[DATA FOR ANALYSIS]

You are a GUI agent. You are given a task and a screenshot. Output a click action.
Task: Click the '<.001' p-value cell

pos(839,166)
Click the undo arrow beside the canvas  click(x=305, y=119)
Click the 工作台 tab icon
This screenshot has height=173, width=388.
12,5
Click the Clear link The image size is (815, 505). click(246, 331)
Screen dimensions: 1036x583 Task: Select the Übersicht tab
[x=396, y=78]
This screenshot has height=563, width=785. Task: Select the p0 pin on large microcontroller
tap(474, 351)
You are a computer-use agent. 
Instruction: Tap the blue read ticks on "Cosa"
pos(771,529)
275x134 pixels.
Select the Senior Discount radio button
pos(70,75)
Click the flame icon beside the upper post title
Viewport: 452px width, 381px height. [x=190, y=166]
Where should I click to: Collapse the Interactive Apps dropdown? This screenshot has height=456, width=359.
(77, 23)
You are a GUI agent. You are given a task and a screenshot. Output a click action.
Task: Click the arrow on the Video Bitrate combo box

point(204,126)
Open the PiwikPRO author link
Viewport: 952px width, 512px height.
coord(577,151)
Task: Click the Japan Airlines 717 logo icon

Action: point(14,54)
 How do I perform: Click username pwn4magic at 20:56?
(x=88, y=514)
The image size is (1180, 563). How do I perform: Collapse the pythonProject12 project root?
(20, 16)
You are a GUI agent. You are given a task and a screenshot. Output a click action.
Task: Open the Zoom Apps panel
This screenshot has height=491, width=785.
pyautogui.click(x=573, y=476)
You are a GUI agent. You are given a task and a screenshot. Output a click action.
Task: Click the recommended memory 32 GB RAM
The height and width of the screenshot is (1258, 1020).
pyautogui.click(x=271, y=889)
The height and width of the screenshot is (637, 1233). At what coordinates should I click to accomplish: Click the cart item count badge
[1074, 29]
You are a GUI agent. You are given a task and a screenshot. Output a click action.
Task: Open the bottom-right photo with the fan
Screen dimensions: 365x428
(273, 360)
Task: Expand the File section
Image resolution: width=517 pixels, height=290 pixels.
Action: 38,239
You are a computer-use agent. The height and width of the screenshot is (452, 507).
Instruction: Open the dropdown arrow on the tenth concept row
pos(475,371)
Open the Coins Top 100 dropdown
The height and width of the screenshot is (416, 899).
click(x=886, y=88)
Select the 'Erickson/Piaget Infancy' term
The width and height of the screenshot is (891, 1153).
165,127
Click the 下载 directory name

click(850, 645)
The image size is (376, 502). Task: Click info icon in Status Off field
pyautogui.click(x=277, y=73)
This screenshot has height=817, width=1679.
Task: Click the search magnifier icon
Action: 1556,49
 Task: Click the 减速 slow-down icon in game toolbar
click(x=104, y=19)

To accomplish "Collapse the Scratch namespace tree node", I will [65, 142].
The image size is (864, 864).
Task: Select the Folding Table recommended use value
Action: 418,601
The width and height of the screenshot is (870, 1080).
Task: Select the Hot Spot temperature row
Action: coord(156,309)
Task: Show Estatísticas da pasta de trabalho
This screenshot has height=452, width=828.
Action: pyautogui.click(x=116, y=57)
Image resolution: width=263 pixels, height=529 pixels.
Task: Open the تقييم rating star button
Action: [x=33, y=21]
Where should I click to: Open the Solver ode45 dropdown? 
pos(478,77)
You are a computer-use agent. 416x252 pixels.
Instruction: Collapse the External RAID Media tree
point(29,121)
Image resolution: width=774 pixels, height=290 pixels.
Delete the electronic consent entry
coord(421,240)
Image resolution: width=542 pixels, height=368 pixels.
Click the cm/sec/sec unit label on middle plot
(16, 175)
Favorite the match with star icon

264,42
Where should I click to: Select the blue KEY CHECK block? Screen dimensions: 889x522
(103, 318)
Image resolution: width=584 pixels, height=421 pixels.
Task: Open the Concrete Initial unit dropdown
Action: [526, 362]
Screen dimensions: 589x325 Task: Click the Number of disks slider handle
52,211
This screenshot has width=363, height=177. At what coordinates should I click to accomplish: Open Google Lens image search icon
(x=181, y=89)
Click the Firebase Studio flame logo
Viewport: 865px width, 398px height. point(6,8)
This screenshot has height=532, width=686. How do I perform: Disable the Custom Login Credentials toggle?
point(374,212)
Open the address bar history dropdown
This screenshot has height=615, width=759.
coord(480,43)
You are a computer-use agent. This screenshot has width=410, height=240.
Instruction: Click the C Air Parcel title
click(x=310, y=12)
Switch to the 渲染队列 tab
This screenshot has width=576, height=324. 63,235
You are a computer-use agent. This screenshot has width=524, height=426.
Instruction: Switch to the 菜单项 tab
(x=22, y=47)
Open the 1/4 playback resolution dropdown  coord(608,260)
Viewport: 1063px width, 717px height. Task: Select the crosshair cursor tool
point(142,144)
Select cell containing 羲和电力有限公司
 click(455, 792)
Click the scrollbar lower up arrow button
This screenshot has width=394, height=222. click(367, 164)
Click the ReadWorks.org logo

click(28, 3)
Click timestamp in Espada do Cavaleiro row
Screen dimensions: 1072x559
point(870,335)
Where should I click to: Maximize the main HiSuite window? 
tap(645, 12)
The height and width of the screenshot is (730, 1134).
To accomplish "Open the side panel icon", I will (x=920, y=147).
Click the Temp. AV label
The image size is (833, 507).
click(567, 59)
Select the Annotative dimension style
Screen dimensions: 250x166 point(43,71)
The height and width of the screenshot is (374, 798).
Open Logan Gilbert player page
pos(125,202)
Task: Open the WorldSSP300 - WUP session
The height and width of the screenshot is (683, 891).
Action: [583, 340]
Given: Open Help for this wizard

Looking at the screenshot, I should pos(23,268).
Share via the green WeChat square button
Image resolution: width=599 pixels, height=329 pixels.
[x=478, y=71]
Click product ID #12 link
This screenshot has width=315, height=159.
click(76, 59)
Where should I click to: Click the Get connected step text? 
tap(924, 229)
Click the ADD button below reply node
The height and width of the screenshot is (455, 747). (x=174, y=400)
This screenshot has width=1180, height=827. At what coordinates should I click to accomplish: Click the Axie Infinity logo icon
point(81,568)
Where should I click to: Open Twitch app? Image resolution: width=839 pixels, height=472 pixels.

[/DATA FOR ANALYSIS]

EXERCISE DETAILS: Check each line above for the string "panel" and show the ones that have it.

EXPECTED ANSWER:
Task: Open the Zoom Apps panel
To accomplish "Open the side panel icon", I will (x=920, y=147).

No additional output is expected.